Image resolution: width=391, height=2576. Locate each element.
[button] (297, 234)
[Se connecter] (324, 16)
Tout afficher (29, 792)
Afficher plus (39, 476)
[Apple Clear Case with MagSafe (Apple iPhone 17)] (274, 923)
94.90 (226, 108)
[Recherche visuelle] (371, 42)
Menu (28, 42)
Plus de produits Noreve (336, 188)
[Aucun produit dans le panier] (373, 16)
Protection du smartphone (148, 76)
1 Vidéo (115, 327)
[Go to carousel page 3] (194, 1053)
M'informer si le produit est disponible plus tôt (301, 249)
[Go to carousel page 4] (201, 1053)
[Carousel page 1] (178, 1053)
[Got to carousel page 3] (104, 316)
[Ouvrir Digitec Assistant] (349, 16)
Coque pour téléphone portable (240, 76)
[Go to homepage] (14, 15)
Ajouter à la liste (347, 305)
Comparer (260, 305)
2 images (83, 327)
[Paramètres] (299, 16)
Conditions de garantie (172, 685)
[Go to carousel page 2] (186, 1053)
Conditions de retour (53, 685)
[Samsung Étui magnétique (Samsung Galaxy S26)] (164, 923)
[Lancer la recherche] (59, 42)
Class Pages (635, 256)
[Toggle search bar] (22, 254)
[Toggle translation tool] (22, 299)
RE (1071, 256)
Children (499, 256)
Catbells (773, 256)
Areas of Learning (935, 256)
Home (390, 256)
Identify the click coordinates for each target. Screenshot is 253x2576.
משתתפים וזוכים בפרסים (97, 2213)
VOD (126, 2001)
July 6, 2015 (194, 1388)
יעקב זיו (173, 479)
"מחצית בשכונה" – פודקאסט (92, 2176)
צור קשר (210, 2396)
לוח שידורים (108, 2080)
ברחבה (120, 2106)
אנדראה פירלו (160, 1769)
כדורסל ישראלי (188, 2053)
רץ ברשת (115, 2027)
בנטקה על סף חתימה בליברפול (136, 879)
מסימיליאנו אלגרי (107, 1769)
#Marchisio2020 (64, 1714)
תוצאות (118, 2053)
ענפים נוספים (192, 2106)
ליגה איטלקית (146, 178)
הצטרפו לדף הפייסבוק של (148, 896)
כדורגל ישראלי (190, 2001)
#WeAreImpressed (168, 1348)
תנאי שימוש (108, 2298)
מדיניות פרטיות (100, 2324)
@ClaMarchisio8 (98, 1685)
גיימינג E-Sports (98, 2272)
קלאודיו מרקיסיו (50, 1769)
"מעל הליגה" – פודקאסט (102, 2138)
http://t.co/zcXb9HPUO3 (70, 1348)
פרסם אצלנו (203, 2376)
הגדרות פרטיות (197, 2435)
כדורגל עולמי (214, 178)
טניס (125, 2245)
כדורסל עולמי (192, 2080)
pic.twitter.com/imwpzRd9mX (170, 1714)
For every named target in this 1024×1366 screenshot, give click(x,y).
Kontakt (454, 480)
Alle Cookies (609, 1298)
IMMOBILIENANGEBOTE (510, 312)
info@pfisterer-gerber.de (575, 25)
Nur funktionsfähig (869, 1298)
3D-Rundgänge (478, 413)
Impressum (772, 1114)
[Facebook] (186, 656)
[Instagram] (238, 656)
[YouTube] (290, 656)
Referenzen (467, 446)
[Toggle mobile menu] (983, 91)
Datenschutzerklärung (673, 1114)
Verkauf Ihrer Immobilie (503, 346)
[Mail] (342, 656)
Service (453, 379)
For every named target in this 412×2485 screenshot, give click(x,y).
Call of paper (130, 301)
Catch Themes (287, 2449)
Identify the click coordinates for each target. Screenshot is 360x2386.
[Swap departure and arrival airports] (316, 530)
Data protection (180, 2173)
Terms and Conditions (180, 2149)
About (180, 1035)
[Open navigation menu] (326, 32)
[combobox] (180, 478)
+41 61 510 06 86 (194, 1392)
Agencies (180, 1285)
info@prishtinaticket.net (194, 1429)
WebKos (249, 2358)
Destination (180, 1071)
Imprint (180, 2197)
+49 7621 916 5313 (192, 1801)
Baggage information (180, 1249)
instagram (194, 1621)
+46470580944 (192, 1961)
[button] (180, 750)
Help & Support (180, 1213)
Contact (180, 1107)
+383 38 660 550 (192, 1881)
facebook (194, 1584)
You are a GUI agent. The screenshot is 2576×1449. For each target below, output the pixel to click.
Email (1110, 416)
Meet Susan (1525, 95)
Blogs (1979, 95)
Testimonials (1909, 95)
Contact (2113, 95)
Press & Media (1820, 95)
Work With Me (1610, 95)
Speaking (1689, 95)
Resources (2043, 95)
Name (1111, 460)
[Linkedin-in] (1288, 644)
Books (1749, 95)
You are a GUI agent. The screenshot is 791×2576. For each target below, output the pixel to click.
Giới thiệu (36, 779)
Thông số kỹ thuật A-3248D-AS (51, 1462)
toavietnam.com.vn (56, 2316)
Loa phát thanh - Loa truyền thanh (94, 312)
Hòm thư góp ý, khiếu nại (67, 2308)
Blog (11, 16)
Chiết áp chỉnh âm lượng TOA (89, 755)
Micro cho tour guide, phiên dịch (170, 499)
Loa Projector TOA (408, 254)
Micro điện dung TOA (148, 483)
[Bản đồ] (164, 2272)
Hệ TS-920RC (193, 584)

* [What this task involves]
Nothing may be omitted or altered; reproduce all of the entries.

* [Response]
Image resolution: width=391, height=2576. Locate each element.
[button] (297, 234)
[Se connecter] (324, 16)
Tout afficher (29, 792)
Afficher plus (39, 476)
[Apple Clear Case with MagSafe (Apple iPhone 17)] (274, 923)
94.90 (226, 108)
[Recherche visuelle] (371, 42)
Menu (28, 42)
Plus de produits Noreve (336, 188)
[Aucun produit dans le panier] (373, 16)
Protection du smartphone (148, 76)
1 Vidéo (115, 327)
[Go to carousel page 3] (194, 1053)
M'informer si le produit est disponible plus tôt (301, 249)
[Go to carousel page 4] (201, 1053)
[Carousel page 1] (178, 1053)
[Got to carousel page 3] (104, 316)
[Ouvrir Digitec Assistant] (349, 16)
Coque pour téléphone portable (240, 76)
[Go to homepage] (14, 15)
Ajouter à la liste (347, 305)
Comparer (260, 305)
2 images (83, 327)
[Paramètres] (299, 16)
Conditions de garantie (172, 685)
[Go to carousel page 2] (186, 1053)
Conditions de retour (53, 685)
[Samsung Étui magnétique (Samsung Galaxy S26)] (164, 923)
[Lancer la recherche] (59, 42)
Class Pages (635, 256)
[Toggle search bar] (22, 254)
[Toggle translation tool] (22, 299)
RE (1071, 256)
Children (499, 256)
Catbells (773, 256)
Areas of Learning (935, 256)
Home (390, 256)
Identify the click coordinates for each target. Screenshot is 253x2576.
משתתפים וזוכים בפרסים (97, 2213)
VOD (126, 2001)
July 6, 2015 (194, 1388)
יעקב זיו (173, 479)
"מחצית בשכונה" – פודקאסט (92, 2176)
צור קשר (210, 2396)
לוח שידורים (108, 2080)
ברחבה (120, 2106)
אנדראה פירלו (160, 1769)
כדורסל ישראלי (188, 2053)
רץ ברשת (115, 2027)
בנטקה על סף חתימה בליברפול (136, 879)
מסימיליאנו אלגרי (107, 1769)
#Marchisio2020 (64, 1714)
תוצאות (118, 2053)
ענפים נוספים (192, 2106)
ליגה איטלקית (146, 178)
הצטרפו לדף הפייסבוק של (148, 896)
כדורגל ישראלי (190, 2001)
#WeAreImpressed (168, 1348)
תנאי שימוש (108, 2298)
מדיניות פרטיות (100, 2324)
@ClaMarchisio8 (98, 1685)
גיימינג E-Sports (98, 2272)
קלאודיו מרקיסיו (50, 1769)
"מעל הליגה" – פודקאסט (102, 2138)
http://t.co/zcXb9HPUO3 (70, 1348)
פרסם אצלנו (203, 2376)
הגדרות פרטיות (197, 2435)
כדורגל עולמי (214, 178)
טניס (125, 2245)
כדורסל עולמי (192, 2080)
pic.twitter.com/imwpzRd9mX (170, 1714)
For every named target in this 1024×1366 screenshot, give click(x,y).
Kontakt (454, 480)
Alle Cookies (609, 1298)
IMMOBILIENANGEBOTE (510, 312)
info@pfisterer-gerber.de (575, 25)
Nur funktionsfähig (869, 1298)
3D-Rundgänge (478, 413)
Impressum (772, 1114)
[Facebook] (186, 656)
[Instagram] (238, 656)
[YouTube] (290, 656)
Referenzen (467, 446)
[Toggle mobile menu] (983, 91)
Datenschutzerklärung (673, 1114)
Verkauf Ihrer Immobilie (503, 346)
[Mail] (342, 656)
Service (453, 379)
For every named target in this 412×2485 screenshot, give click(x,y).
Call of paper (130, 301)
Catch Themes (287, 2449)
Identify the click coordinates for each target. Screenshot is 360x2386.
[Swap departure and arrival airports] (316, 530)
Data protection (180, 2173)
Terms and Conditions (180, 2149)
About (180, 1035)
[Open navigation menu] (326, 32)
[combobox] (180, 478)
+41 61 510 06 86 (194, 1392)
Agencies (180, 1285)
info@prishtinaticket.net (194, 1429)
WebKos (249, 2358)
Destination (180, 1071)
Imprint (180, 2197)
+49 7621 916 5313 (192, 1801)
Baggage information (180, 1249)
instagram (194, 1621)
+46470580944 (192, 1961)
[button] (180, 750)
Help & Support (180, 1213)
Contact (180, 1107)
+383 38 660 550 (192, 1881)
facebook (194, 1584)
You are a GUI agent. The screenshot is 2576×1449. For each target below, output the pixel to click.
Email (1110, 416)
Meet Susan (1525, 95)
Blogs (1979, 95)
Testimonials (1909, 95)
Contact (2113, 95)
Press & Media (1820, 95)
Work With Me (1610, 95)
Speaking (1689, 95)
Resources (2043, 95)
Name (1111, 460)
[Linkedin-in] (1288, 644)
Books (1749, 95)
You are a GUI agent. The screenshot is 791×2576. For each target below, output the pixel to click.
Giới thiệu (36, 779)
Thông số kỹ thuật A-3248D-AS (51, 1462)
toavietnam.com.vn (56, 2316)
Loa phát thanh - Loa truyền thanh (94, 312)
Hòm thư góp ý, khiếu nại (67, 2308)
Blog (11, 16)
Chiết áp chỉnh âm lượng TOA (89, 755)
Micro cho tour guide, phiên dịch (170, 499)
Loa Projector TOA (408, 254)
Micro điện dung TOA (148, 483)
[Bản đồ] (164, 2272)
Hệ TS-920RC (193, 584)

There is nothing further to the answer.